A new study led by the University of Massachusetts Amherst has found a negative link between flight-worthiness and fight-worthiness in birds. According to the scientists, evolutionary pressures demanded that birds could either fly well or arm themselves with bony spurs on their legs – but usually not both. Moreover, developing wings instead of bony spurs seems to be caused by both natural and sexual selection.
“It’s kind of puzzling. Birds have such spectacular songs, plumage and dances, but they mostly don’t have specialized weapons. It’s strange because dancing, singing, fancy feathers, and fighting are all ways of successfully obtaining a mate, and often go together,” said study lead author João C. T. Menezes, a PhD student in Organismic and Evolutionary Biology at UMass Amherst.
By estimating how many species of birds do in fact carry weapons and assessing how much and how well different species fly, the researchers found that, although the vast majority of birds are unarmed, 1.7 percent pack weapons in the form of bony spurs on their legs. However, these species seem to be less proficient in flying than their weapon-less counterparts. According to Menezez, “the best fliers tend to lack spurs, and the most heavily armed fighters tend to struggle in the air.”
To explain this strange phenomenon, the scientists ran a number of simulations and models, which showed that bony spurs may impose heavy evolutionary costs. Although weapons such as plumage, dancing, and the ability to sing helps attracting mates and are thus an advantage in sexual selection, the bony spurs make flying a more energy-intensive activity, decreasing birds’ ability to takeoff easily, and fly fast and far.
Thus, spurs might make birds more likely to get eaten by predators or require more food to meet their energy requirements. By contrast, their unspurred counterparts can escape easier from predators, eat less, and live to breed again.
“This helps explain why birds have an amazing range of plumage, song and dance, while almost totally lacking in the weaponry department,” Menezes concluded.
The study is published in the journal Ecology Letters.

Information given:
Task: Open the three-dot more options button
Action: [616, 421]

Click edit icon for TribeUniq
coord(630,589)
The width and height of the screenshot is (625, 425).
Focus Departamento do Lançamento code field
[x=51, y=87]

---

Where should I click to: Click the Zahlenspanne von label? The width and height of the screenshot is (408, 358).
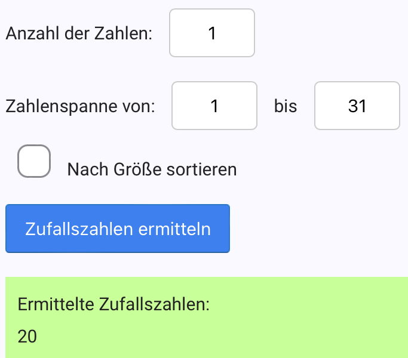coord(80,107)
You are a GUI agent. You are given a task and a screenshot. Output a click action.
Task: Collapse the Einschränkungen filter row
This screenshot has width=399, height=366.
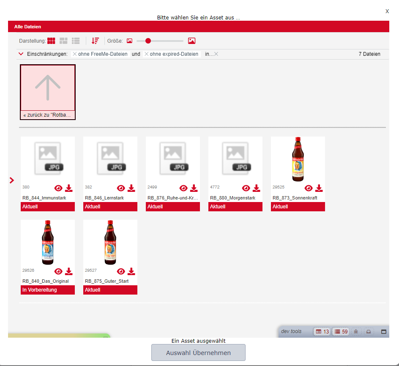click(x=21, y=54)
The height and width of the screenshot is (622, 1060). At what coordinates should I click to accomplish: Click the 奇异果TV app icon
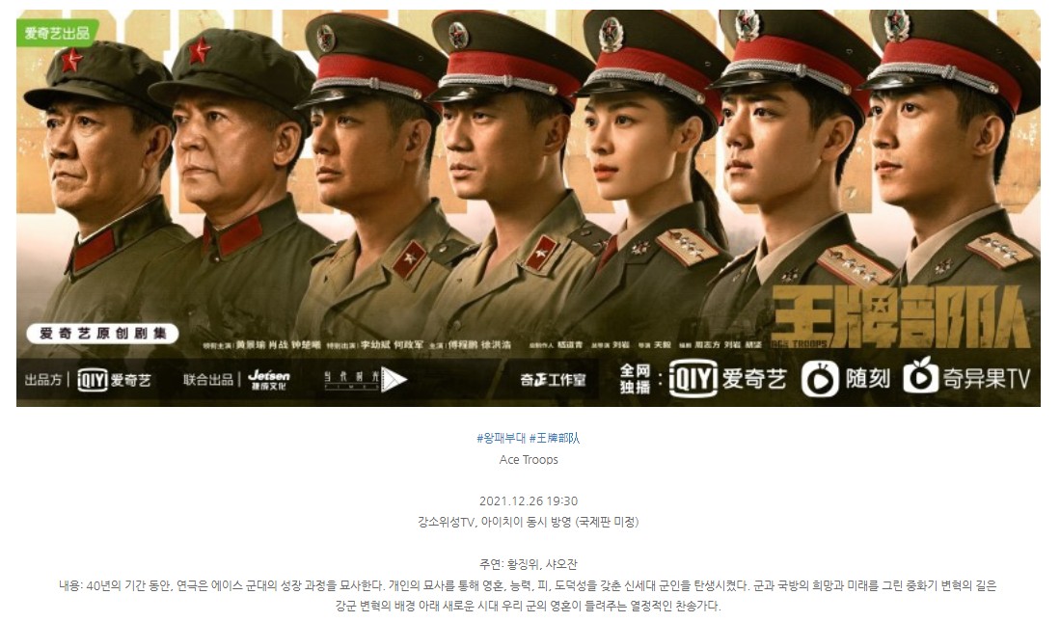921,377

Assignment: Reproduce the article on birds' flight and bony spurs from above in full, word for word.

Response area:
A new study led by the University of Massachusetts Amherst has found a negative link between flight-worthiness and fight-worthiness in birds. According to the scientists, evolutionary pressures demanded that birds could either fly well or arm themselves with bony spurs on their legs – but usually not both. Moreover, developing wings instead of bony spurs seems to be caused by both natural and sexual selection.
“It’s kind of puzzling. Birds have such spectacular songs, plumage and dances, but they mostly don’t have specialized weapons. It’s strange because dancing, singing, fancy feathers, and fighting are all ways of successfully obtaining a mate, and often go together,” said study lead author João C. T. Menezes, a PhD student in Organismic and Evolutionary Biology at UMass Amherst.
By estimating how many species of birds do in fact carry weapons and assessing how much and how well different species fly, the researchers found that, although the vast majority of birds are unarmed, 1.7 percent pack weapons in the form of bony spurs on their legs. However, these species seem to be less proficient in flying than their weapon-less counterparts. According to Menezez, “the best fliers tend to lack spurs, and the most heavily armed fighters tend to struggle in the air.”
To explain this strange phenomenon, the scientists ran a number of simulations and models, which showed that bony spurs may impose heavy evolutionary costs. Although weapons such as plumage, dancing, and the ability to sing helps attracting mates and are thus an advantage in sexual selection, the bony spurs make flying a more energy-intensive activity, decreasing birds’ ability to takeoff easily, and fly fast and far.
Thus, spurs might make birds more likely to get eaten by predators or require more food to meet their energy requirements. By contrast, their unspurred counterparts can escape easier from predators, eat less, and live to breed again.
“This helps explain why birds have an amazing range of plumage, song and dance, while almost totally lacking in the weaponry department,” Menezes concluded.
The study is published in the journal Ecology Letters.